Dieser Befund gilt mittlerweile als gesichert, dennoch bedarf es weiterer Untersuchungen, bis der Prognosefaktor Einzug in die klinische Routine hält. Künftig soll der prognostische Marker unter anderem dabei helfen, Therapieentscheidungen zu treffen, also die Therapie entsprechend der Aggressivität und Wachstumsgeschwindigkeit des Tumors anzupassen.
Von dem Biomarker PlGF erhoffen sich die Wissenschaftler aber noch mehr. Der Wachstumsfaktor könnte nämlich auch ein Angriffspunkt für zielgerichtete Therapien sein. In ersten experimentellen Ansätzen konnte das Forscherteam um Dr. Fischer bereits zeigen, dass sich durch die Gabe von blockierenden Antikörpern das Tumorwachstum verlangsamt. Weitere Experimente sollen Gewissheit bringen, ob sich dieser viel versprechende Befund bestätigt.

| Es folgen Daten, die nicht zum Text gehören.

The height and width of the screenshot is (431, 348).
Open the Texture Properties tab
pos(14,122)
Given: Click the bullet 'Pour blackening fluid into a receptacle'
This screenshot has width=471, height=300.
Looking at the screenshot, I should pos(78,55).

Und noch einer Spur gehen die Forscher nach: PlGF – so die Vermutung – könnte auch ein prädiktiver Biomarker für das Therapieansprechen sein. Derzeit ist zum Beispiel völlig unklar, welche Patienten auf die beiden Wirkstoffe Everolimus und Sunitinib ansprechen, die seit 2011 bzw. Ende 2010 zur Behandlung der pankreatischen NETs zugelassen sind. Daten deuten bereits darauf hin, dass sich der PlGF-Spiegel ändert, wenn ein Medikament wirkt. Daher beginnen die Forscher jetzt, bei entsprechend behandelten Patienten den PlGF-Spiegel zu messen. Durch diese Analyse wird man sehen, wie sich PIGF unter der Therapie verändert und welchen Einfluss dies auf den Krankheitsverlauf hat. Gleichzeitig könnten diese Untersuchungen auch Aufschluss geben, ob der Wachstumsfaktor PlGF möglicherweise im Zusammenhang mit einer Resistenzentwicklung gegenüber den beiden neuen Wirkstoffen steht. Mit Everolimus und Sunitinib blockiert man bestimmte Signalwege. Allerdings gibt es Hinweise, dass sich der Tumor über PlGF sozusagen einen Ausweg sucht und die Medikamente deshalb nach einer gewissen Zeit nicht mehr wirken. Auch diesen Hinweisen wollen die Forscher nachgehen.